The deposit currently sits within an area about 650m long by 450m wide and is characterised as thick (100m average), tabular and dipping to the north at about 56 degrees on an east to west axis, along the regional Tertiary-Paleozoic unconformity. A pit could be 350m deep at this stage and Corvus has deeper core holes planned to test for mineralisation that remains open to the west, east, north and at depth.

Its current phase 3 extensional drilling program of about 20,000m of RC and core is scheduled to run through to April/May next year. Corvus has only completed about 2,500m of that program so far.


Looking north-north-east: Northern Empire drill rig in the foreground, Corvus Gold drill behind it (behind pit), and AngloGold Ashanti Silicon project in the background

With its thickness and the ability to heap leach ‘overburden' to recover gold, Mother Lode is looking like it could host a pit with about a 2.7:1 strip ratio.

The company's current drilling and study work is fully funded and as Ko indicated, Corvus has had supportive shareholders in AngloGold, New York-based fund Tocqueville Asset Management (now also a 19.8% holder), and Van Eck (7.9%).

AngloGold's bid to expand its drilling campaign in logistically more challenging and expensive terrain to the north is an indication it has found something worth pursuing, albeit more the deeper, epithermal vein target similar to a Yellow Jacket rather than a Mother Lode.

How that takes shape over the next six months or so will ultimately determine its level of interest in the district, but certainly the total number of new ounces in resources in the area is now building to a more intriguing point.

Junior project generator and AngloGold partner Renaissance Gold said this week new drilling would aim to test "deeper levels of a large, exposed alteration zone".

"So far, work has demonstrated that the alteration system is representative of a low sulfidation epithermal system centred around the Silicon fault target. It supports a follow up combined core and RC drilling of approximately 17,000m that is now being planned," Renaissance said.

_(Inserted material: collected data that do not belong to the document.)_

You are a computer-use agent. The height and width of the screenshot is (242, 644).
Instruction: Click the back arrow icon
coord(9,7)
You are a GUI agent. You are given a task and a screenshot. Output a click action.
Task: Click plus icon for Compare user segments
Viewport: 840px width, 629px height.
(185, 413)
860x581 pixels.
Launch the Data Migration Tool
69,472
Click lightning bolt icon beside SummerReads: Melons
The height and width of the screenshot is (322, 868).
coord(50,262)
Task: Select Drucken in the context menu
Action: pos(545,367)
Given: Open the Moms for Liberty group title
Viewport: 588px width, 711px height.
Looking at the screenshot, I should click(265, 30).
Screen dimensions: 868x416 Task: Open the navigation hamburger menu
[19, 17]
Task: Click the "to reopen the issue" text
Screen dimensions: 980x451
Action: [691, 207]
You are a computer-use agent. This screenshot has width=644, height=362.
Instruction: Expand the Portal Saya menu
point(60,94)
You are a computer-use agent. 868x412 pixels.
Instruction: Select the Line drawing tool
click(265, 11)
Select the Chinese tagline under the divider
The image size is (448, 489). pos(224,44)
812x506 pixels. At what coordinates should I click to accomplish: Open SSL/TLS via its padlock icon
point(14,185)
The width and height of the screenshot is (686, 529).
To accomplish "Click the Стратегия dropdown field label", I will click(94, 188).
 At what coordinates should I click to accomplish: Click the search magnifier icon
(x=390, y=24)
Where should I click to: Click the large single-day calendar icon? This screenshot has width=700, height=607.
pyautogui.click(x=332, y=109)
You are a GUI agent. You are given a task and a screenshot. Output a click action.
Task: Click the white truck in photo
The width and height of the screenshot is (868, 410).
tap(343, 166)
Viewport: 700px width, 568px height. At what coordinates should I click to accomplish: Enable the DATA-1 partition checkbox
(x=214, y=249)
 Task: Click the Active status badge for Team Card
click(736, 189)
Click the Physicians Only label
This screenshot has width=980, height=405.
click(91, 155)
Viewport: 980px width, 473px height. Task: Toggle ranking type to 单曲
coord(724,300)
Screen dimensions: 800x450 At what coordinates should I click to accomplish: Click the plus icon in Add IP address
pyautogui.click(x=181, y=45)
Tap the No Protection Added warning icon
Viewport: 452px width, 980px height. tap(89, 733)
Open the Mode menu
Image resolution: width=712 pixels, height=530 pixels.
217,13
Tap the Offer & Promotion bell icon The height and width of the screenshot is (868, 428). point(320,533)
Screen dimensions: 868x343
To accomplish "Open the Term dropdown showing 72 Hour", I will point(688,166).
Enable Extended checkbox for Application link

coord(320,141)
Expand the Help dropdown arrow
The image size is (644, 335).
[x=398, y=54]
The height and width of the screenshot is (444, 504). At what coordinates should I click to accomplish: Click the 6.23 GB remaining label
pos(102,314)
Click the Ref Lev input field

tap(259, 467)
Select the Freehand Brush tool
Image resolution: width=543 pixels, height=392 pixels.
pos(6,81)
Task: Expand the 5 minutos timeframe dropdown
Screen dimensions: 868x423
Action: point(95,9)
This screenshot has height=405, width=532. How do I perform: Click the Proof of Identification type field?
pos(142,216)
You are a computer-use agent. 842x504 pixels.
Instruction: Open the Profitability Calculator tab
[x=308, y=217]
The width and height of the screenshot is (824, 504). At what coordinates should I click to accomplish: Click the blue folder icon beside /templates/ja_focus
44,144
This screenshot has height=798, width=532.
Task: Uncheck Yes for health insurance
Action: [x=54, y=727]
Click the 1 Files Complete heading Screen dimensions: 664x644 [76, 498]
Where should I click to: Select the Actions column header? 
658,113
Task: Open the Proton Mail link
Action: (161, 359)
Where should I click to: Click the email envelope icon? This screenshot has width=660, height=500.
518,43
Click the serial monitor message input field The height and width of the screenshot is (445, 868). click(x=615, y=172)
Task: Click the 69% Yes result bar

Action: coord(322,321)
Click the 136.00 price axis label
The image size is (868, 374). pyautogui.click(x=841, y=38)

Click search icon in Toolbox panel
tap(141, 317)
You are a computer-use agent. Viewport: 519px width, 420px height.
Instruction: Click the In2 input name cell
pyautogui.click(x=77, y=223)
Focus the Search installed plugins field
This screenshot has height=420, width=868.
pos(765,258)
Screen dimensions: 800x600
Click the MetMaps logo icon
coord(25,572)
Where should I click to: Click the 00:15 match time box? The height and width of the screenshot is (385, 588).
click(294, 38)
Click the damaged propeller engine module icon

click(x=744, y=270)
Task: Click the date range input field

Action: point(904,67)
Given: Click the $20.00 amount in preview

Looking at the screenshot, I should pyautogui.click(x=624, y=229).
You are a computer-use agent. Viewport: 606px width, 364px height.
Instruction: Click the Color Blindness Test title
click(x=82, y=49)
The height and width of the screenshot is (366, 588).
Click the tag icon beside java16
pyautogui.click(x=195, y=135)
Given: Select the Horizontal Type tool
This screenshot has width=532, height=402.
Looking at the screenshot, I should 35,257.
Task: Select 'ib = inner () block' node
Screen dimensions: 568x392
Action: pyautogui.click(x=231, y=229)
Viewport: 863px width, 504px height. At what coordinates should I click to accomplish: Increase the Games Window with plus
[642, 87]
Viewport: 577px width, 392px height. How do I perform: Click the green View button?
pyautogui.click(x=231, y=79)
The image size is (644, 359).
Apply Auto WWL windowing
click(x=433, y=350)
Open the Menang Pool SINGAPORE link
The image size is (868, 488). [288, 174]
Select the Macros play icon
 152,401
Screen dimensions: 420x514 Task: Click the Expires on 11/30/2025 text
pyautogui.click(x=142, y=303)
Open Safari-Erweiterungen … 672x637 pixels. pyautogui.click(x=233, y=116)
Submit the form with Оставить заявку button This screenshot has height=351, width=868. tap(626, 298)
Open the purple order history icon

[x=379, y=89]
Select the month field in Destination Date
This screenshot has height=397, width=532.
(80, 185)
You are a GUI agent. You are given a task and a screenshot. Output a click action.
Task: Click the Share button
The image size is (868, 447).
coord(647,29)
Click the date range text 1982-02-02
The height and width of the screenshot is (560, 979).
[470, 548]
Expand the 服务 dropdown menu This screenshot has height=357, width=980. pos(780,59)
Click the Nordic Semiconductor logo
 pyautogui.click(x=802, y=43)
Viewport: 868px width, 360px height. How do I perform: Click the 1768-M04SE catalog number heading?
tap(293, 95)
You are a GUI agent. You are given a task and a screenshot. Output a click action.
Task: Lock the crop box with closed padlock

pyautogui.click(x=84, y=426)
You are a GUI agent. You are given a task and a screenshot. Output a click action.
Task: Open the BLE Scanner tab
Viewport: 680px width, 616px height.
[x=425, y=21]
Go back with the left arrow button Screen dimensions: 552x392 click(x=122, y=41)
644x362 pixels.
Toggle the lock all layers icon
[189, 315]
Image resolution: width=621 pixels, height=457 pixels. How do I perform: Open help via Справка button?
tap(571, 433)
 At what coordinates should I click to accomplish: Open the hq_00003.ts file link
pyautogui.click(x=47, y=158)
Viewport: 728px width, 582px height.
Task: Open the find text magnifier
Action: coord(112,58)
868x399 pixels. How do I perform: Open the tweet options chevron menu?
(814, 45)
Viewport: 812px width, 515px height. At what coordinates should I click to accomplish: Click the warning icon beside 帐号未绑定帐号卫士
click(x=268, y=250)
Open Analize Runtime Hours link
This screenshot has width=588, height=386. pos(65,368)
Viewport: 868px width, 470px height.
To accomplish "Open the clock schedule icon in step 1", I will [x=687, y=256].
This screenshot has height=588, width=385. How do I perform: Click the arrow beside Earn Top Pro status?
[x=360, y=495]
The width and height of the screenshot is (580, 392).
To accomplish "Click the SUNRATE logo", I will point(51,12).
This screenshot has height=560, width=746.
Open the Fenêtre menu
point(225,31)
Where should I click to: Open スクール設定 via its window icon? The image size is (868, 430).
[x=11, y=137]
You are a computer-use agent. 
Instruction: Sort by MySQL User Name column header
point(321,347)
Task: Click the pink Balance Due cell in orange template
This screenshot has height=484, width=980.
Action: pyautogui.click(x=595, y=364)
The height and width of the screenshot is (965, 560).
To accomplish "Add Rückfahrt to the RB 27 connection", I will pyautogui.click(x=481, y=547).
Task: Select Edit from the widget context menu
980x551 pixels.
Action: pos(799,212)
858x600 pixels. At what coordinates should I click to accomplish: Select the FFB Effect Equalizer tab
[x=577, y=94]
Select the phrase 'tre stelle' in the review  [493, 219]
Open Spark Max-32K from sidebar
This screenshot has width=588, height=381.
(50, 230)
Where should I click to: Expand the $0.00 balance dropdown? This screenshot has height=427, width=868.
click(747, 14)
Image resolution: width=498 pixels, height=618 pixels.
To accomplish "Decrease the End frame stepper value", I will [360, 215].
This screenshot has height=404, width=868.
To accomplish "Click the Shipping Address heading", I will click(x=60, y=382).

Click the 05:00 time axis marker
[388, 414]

Ko said the corporate activity, AngloGold's results and now Corvus' news were driving new interest in Nevada's south-west and the Walker Lane Trend, which has of course been overshadowed in the past by the Carlin and Cortez trends that account for 80% of US gold production. Nevada and its famous twin trends have yielded about 200Moz since 1859 - 140Moz since 1995.

"We are starting to see a lot more groups looking at the politically safe jurisdictions like Nevada again and there is still a lot of activity here at a time when definitely it's scaled back in some other parts of the world," he said.